Seven weeks later after the fire had long been out, the oil on the floor long since wiped up, and all sharp-edged metal fragments long gone, and any toxic smoke long dissipated, the Nuclear Regulatory Commission (NRC) dispatched a special inspection team to investigate the event and its cause. The NRC dispatched its special inspection team more than a month after it authorized Unit 3 to continue operating for up to 62 days while its blown-up backup power source was repaired. The Unit 3 operating license originally allowed the reactor to operate for only 10 days with one of two EDGs out of service.

Workers at Palo Verde determined that EDG 3B failed because the connecting rod on cylinder 9R failed. It was the fifth time that an EDG of that type at a US nuclear power plant experienced a connecting rod failure and it was the second time that Cylinder 9R on EDG 3B at Palo Verde. It had also failed during a test in 1986.

Examinations in 2017 following the most recent failure traced its root cause back to the first failure. The forces resulting from that failure caused misalignment of the main engine crankshaft. (In this engine, the crankshaft rotates. The crankshaft causes the connecting rods to rise and fall with each rotation, in turn driving the pistons in and out of the cylinders.) The misalignment was very minor—the tolerances are on the order of thousands of an inch. But this minor misalignment over hundreds of hours of EDG operation over the ensuing three decades resulted in high cyclic fatigue failure of the connecting rod.

Workers installed a new crankshaft aligned within the tight tolerances established by the vendor. Workers also installed new connecting rods and repaired the crankcase. After testing the repairs, EDG B was returned to service.

NRC Sanctions

The NRC’s special inspection team did not identify any violations contributing to the cause of the EDG failure, in the response to the failure, or in the corrective actions undertaken to remedy the failure.

UCS Perspective

The NRC’s timeline for this event isn’t comforting.

The operating licenses issued by the NRC for the three reactors at Palo Verde allow each unit to continue running for up to 10 days when one of two EDGs is out of service.

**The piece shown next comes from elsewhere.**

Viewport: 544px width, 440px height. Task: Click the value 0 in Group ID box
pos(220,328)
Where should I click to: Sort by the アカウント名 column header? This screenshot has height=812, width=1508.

The Unit 3 EDG that was blown apart on December 15 could not be repaired within 10 days. So, the owner applied to the NRC for permission to operate Unit 3 for up to 21 days with only one EDG. But the EDG could not be repaired within 21 days. So, the owner applied to the NRC for permission to operate Unit 3 for up to 62 days with only one EDG.

The NRC approved both requests, the second on January 4, 2017. More than a month later, on February 6, 2017, the NRC special inspection team arrived onsite to examine what happened and why it happened.

Wouldn’t a prudent safety regulator have asked and answered those questions before allowing a reactor to continue operating for six times as permitted by its operating license?

Wouldn’t a prudent safety regulator have ensured the cause of EDG 3B blowing itself apart might not also cause EDG 3A to blow itself apart before allowing a reactor to continue operating for two months with a potential explosion in waiting?

Whether the answers are yes or no, could that prudent regulator please call the NRC and share some of that prudency? The NRC may be many things, but it’ll seldom be accused and never be convicted of excessive prudency.

Where’s a prudent regulator when America needs one?